Piano? Forte!
Kotaro Fukuma, Dienstag, 14. April 2026, 19:30 Uhr, Meistersingerhalle
Kotaro Fukuma gehört zu den bekanntesten Pianisten Japans und ist Kulturbotschafter seiner Heimatstadt Kokubunji. Als solcher war er sogar 2020 Fackelläufer der Olympischen Spiele. Unter seinen zahlreichen Auszeichnungen findet sich auch der 1. Preis und der Chopin-Preis beim Klavierwettbewerb in Cleveland 2003. Fukuma spricht fünf Sprachen, darunter auch Deutsch, und hat sich tief in unsere Geistesgeschichte eingearbeitet, beschäftigte sich mit Adorno ebenso wie mit Thomas Mann. Auf dieser Basis verwundert seine geradezu musikphilosophische Programmgestaltung nicht, die er selbst zu Beginn jedes Konzertteils mit bescheidener Liebenswürdigkeit erläutert. Wiener Klassik, Romantik, Spätromantik und argentinische Moderne passen in seinen Augen sehr gut zusammen. Zwischen Beethoven und Schumann erkennt Fukuma motivische Parallelen, in Medtners Klaviersonate spürt er der Verwandtschaft mit Tschaikowsky nach, Ginastera wird von ihm als „etwas avantgardistisch“ eingestuft.

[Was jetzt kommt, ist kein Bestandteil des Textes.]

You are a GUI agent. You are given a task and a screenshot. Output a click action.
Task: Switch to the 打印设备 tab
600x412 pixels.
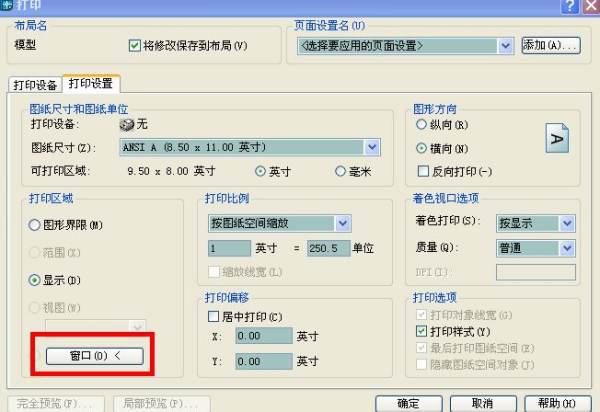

Im gesamten Konzert präsentiert Fukuma jeweils ein op. 22, beginnend mit Beethovens Klaviersonate Nr. 11 in B-Dur und Schumanns Klaviersonate Nr. 2 in g-Moll. Beide Komponisten fordern vom Pianisten exorbitante Technik, was für Fukuma eine geradezu natürliche Selbstverständlichkeit zu sein scheint. Mit selbstbewusster Klarheit greift er beherzt in die Tasten, nichts überlässt er dem Zufall. Alles erklingt mit dynamischer Kraft, „con molto espressione“, und gerade bei Schumann, der Beethoven, wenn man so will, weiterentwickelt, „so rasch wie möglich“. Ob man wohl so schnell hören wie Klavierspielen kann? Auf die Fragen, die Schumann sich kompositorisch zu stellen scheint, weiß Fukuma in jedem Fall Antworten.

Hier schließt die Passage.